▶ **Assigned task**
From the first line of the data below through the line bearing "Click help icon next to 周期循环", reproduce each line exactly; do not include pictures.

(Dataset entries)

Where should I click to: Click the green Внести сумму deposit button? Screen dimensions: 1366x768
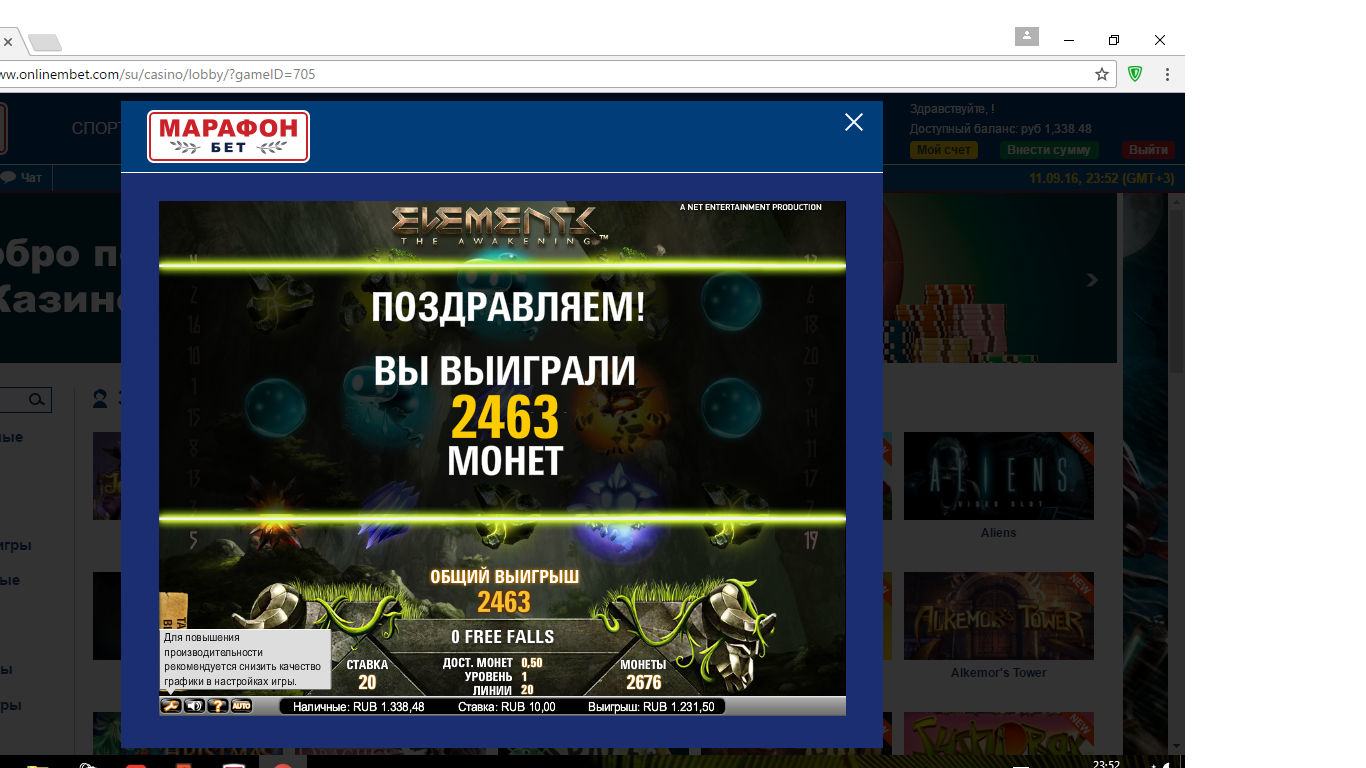click(1048, 149)
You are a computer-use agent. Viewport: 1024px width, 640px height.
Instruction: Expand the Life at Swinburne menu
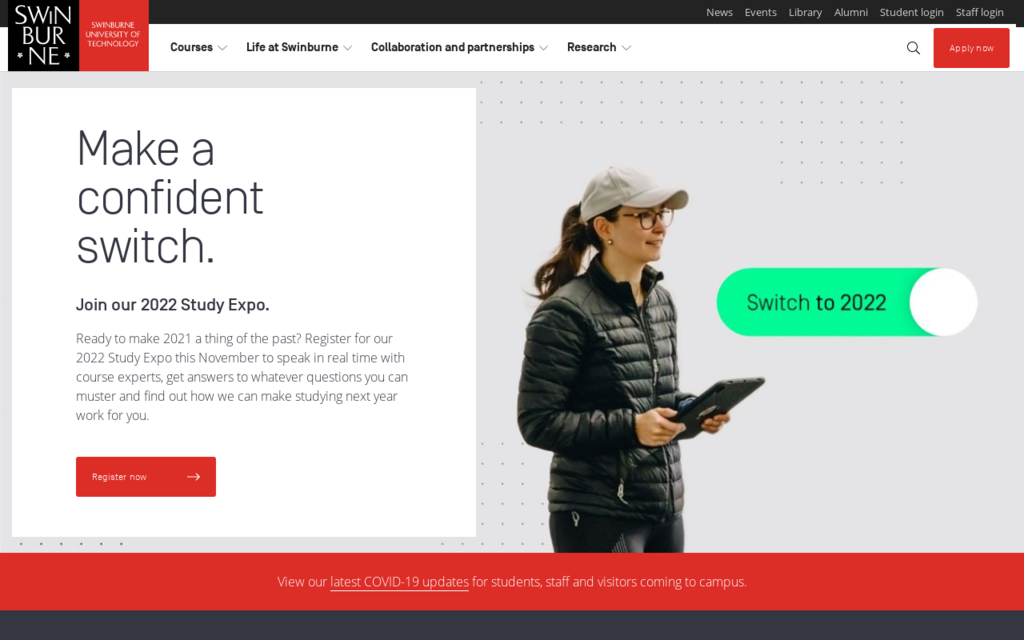[299, 47]
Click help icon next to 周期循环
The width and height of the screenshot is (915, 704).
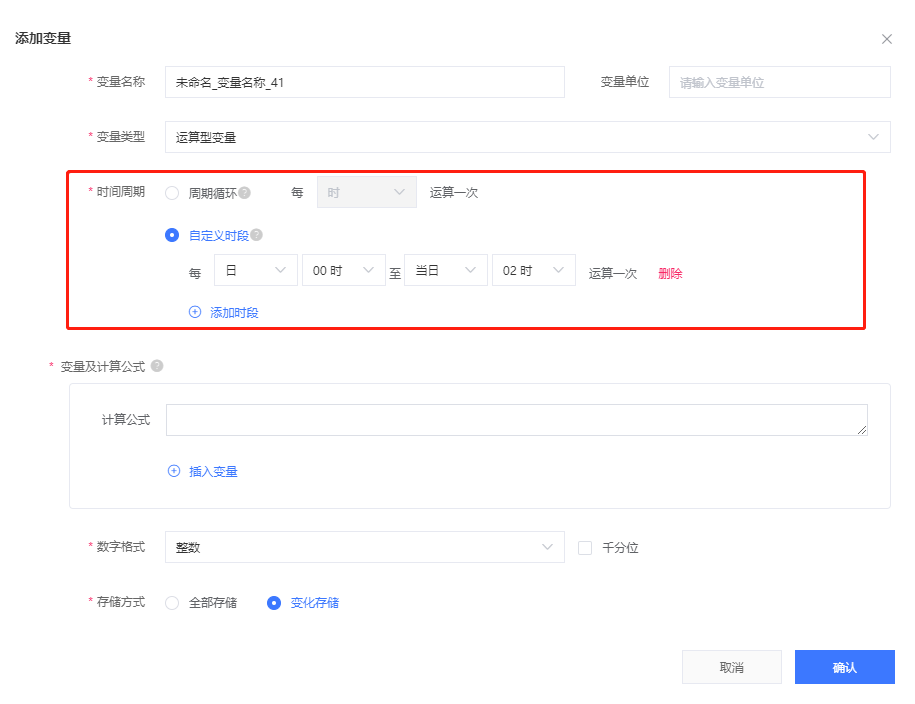coord(245,193)
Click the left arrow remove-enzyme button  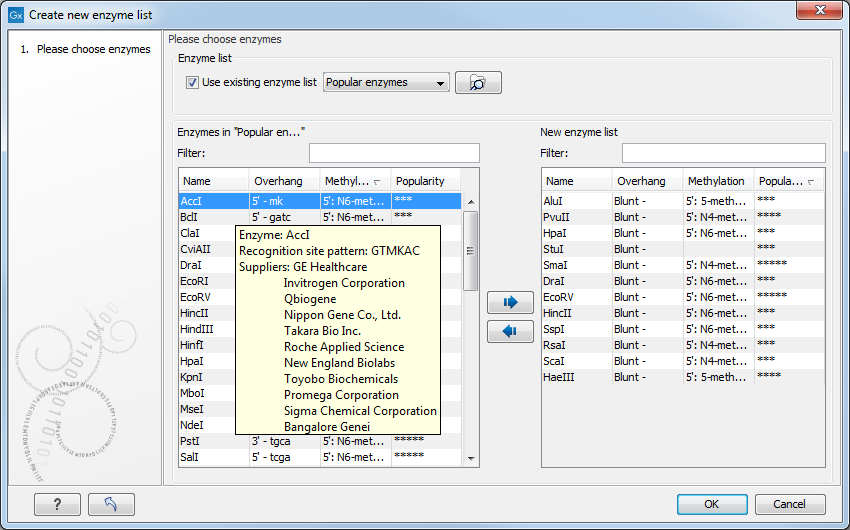coord(510,332)
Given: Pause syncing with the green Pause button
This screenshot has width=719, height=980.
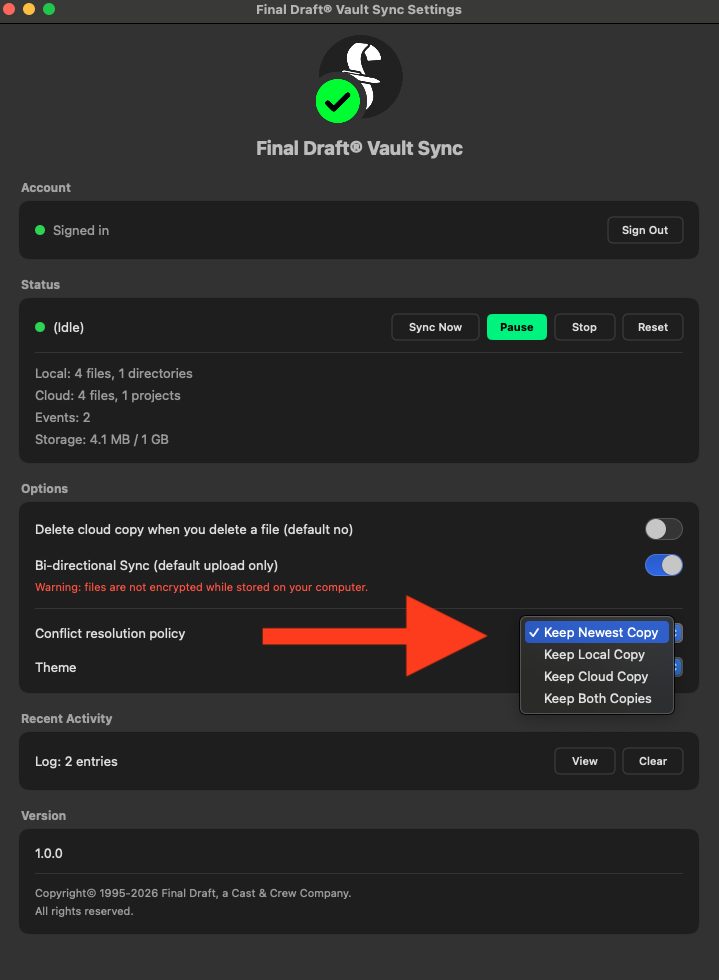Looking at the screenshot, I should click(x=516, y=327).
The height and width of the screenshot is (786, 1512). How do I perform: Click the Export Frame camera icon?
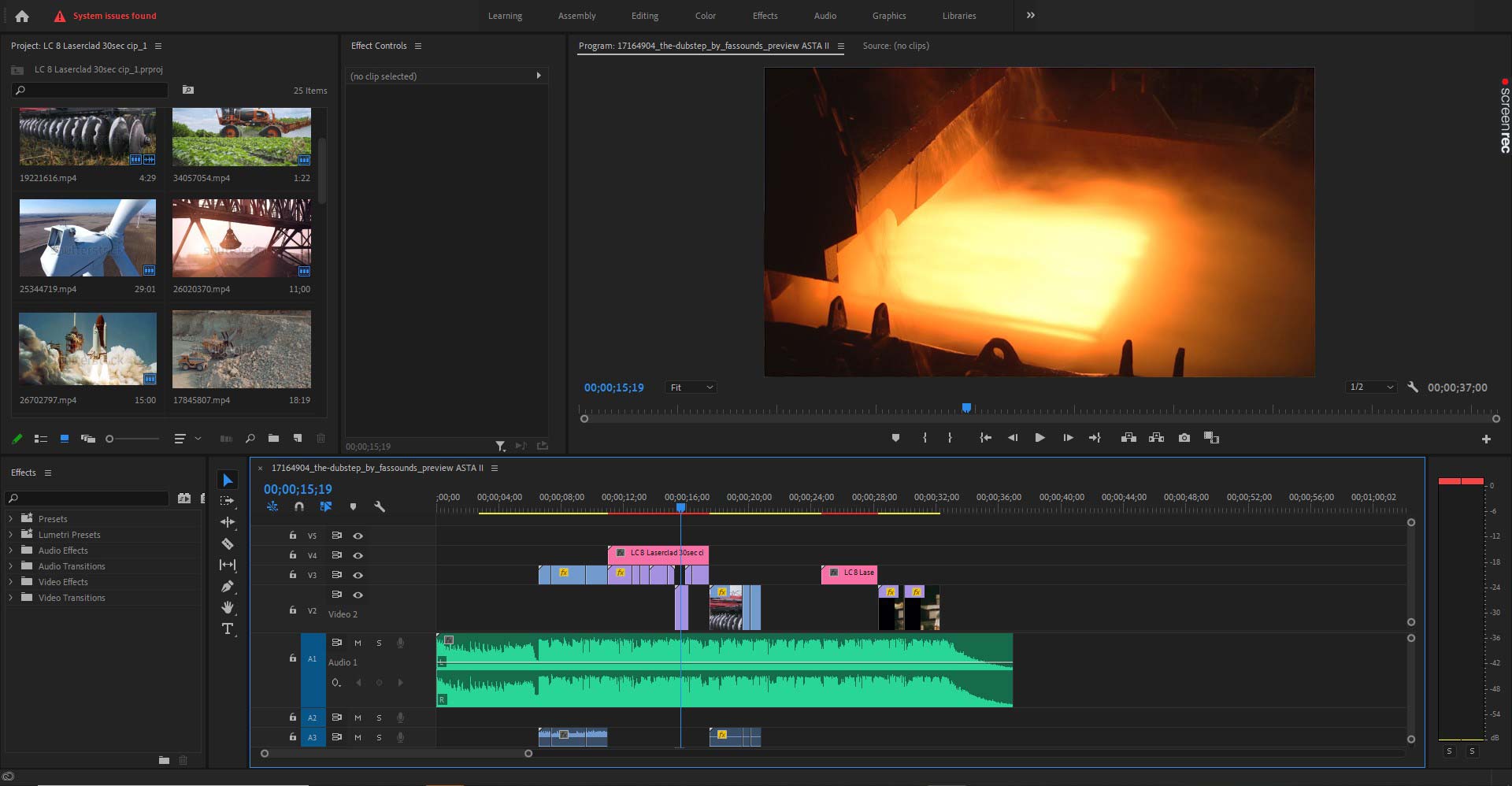point(1184,438)
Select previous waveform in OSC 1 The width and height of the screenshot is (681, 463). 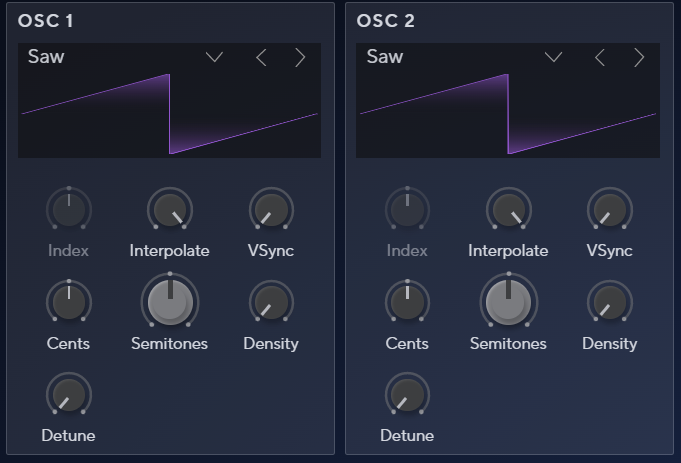coord(261,57)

▶ **Reply to the task**
Where should I click to: Click the green Внести сумму deposit button? Screen dimensions: 1366x768
click(1048, 149)
You are a computer-use agent. Viewport: 1024px width, 640px height.
Instruction: Expand the Life at Swinburne menu
[299, 47]
Click help icon next to 周期循环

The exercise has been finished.